==== SOURCE RECORDS ====
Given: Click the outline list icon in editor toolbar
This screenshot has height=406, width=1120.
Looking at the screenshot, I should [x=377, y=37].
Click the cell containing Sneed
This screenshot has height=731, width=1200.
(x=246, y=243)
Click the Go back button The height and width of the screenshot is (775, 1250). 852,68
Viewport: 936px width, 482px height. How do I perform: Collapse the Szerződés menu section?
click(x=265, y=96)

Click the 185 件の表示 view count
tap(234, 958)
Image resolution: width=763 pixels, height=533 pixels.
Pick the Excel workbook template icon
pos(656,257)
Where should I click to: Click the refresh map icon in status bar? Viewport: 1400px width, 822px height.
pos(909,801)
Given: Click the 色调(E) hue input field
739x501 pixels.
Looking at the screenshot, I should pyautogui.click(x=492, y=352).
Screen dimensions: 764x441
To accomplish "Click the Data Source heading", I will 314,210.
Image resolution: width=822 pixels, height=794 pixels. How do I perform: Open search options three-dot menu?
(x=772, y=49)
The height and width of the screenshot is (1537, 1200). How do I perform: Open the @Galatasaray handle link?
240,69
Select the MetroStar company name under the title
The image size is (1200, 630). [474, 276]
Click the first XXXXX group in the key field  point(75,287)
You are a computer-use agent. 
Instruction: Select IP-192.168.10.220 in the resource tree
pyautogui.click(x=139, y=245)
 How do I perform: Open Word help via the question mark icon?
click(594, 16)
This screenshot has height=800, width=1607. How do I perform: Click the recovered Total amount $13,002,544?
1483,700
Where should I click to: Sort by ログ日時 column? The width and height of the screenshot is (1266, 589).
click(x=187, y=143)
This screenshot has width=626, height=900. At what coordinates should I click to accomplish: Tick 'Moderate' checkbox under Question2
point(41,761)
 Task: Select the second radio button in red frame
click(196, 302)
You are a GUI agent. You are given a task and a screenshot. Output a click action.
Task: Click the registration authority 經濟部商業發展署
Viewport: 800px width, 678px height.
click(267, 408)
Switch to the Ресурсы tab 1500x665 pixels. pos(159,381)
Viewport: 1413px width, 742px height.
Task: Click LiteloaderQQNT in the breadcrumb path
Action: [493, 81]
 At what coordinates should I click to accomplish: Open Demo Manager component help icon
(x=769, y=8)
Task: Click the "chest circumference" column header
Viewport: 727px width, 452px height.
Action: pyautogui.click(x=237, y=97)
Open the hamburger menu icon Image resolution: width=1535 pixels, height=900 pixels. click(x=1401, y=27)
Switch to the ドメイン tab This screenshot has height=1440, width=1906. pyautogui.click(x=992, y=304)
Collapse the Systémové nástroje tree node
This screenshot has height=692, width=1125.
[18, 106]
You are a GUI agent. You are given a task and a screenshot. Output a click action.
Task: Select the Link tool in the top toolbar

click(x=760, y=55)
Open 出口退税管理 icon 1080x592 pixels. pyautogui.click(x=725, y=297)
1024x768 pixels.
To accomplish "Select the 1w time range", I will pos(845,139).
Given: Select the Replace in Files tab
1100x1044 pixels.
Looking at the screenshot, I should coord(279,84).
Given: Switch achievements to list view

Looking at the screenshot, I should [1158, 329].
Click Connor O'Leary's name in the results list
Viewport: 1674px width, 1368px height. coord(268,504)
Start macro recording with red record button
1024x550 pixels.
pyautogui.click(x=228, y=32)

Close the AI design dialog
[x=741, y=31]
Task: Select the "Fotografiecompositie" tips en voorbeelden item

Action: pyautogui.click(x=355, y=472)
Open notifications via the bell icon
====
EXERCISE INSTRUCTIONS: Output exactly the lines from the one containing "en voorbeelden item" through the last line of the entries, both ends included.

ANSWER TO THIS TASK:
Task: Select the "Fotografiecompositie" tips en voorbeelden item

Action: pyautogui.click(x=355, y=472)
Open notifications via the bell icon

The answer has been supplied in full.